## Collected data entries
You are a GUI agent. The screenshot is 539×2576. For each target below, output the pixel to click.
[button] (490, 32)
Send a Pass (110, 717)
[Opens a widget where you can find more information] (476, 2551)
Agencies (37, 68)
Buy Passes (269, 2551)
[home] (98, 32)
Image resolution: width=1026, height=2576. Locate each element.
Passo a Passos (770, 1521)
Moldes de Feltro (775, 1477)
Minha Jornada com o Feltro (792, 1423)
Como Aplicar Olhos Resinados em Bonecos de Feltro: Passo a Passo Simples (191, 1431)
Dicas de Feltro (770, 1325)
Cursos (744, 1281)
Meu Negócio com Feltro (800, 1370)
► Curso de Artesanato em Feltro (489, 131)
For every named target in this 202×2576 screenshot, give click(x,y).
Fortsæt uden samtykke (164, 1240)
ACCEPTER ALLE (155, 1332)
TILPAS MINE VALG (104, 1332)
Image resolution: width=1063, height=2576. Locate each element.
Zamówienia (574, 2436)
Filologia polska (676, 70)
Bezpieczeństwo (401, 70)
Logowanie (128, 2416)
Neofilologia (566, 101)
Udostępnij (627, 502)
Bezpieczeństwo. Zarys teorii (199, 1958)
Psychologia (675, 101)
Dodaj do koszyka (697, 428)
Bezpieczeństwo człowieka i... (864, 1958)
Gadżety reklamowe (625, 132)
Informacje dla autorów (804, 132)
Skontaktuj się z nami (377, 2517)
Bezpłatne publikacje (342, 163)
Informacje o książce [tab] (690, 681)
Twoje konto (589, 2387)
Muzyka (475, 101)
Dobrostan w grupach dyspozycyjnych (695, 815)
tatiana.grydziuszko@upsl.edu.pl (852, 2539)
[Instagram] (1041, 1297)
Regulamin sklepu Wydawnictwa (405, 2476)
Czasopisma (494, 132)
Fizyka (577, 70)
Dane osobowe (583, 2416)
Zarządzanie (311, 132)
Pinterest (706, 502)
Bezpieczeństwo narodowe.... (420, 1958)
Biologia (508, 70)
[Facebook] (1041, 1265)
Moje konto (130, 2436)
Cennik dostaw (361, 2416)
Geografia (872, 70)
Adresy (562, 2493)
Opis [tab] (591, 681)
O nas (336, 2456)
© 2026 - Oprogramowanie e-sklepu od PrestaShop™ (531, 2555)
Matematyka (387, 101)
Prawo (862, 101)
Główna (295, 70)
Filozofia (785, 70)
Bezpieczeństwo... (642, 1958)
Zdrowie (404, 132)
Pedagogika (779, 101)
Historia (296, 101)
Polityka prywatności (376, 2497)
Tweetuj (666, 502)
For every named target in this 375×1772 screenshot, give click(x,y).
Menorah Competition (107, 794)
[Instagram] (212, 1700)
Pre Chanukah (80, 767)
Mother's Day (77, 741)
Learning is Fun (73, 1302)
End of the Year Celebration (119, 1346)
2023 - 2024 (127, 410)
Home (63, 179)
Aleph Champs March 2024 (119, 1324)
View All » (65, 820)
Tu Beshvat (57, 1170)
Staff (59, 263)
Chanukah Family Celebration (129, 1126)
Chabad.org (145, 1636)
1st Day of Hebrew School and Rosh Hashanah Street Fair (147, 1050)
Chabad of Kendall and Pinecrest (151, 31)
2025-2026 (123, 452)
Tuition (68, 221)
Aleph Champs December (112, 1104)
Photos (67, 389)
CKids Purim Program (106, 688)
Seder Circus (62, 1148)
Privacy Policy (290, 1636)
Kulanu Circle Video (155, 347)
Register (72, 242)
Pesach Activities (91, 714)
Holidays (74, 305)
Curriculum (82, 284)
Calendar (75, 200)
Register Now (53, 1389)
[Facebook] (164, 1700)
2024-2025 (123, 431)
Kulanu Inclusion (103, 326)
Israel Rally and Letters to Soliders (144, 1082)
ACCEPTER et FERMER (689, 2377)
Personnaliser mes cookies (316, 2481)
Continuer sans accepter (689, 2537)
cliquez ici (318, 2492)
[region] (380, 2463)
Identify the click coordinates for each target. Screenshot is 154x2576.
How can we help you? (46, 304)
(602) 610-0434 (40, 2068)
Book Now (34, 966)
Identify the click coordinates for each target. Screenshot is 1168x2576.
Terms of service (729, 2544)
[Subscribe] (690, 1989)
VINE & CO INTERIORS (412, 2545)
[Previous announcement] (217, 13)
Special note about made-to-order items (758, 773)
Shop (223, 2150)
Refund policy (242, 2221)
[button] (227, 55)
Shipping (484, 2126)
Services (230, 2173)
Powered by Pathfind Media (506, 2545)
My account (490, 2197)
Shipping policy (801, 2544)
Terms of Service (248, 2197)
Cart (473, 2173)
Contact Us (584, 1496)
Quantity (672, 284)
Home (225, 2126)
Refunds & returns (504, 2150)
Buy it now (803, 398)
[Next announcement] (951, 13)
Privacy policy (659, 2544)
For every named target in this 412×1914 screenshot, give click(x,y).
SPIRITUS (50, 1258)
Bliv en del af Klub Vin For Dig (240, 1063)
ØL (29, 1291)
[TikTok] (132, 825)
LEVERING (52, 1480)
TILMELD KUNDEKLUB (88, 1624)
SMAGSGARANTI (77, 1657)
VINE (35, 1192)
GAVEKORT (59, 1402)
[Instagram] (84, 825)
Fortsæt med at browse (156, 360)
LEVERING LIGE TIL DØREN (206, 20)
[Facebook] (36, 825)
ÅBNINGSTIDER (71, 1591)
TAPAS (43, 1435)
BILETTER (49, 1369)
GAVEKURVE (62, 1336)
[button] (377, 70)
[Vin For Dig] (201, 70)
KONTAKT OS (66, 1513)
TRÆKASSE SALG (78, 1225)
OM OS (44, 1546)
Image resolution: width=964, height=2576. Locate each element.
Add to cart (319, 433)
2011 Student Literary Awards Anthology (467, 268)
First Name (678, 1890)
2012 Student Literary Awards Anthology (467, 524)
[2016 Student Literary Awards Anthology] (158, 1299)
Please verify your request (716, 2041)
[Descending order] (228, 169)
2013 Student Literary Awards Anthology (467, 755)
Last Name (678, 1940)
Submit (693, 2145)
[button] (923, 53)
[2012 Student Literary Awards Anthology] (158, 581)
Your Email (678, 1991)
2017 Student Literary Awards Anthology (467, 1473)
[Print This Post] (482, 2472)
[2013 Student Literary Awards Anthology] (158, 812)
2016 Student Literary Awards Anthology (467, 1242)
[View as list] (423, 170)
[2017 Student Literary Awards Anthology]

## How to complete this task
All lines above from the one containing "Register (72, 242)" to the one containing "Personnaliser mes cookies (316, 2481)" must be repeated exactly, both lines included, and no others.

## Answer below
Register (72, 242)
Pesach Activities (91, 714)
Holidays (74, 305)
Curriculum (82, 284)
Calendar (75, 200)
Register Now (53, 1389)
[Facebook] (164, 1700)
2024-2025 (123, 431)
Kulanu Inclusion (103, 326)
Israel Rally and Letters to Soliders (144, 1082)
ACCEPTER et FERMER (689, 2377)
Personnaliser mes cookies (316, 2481)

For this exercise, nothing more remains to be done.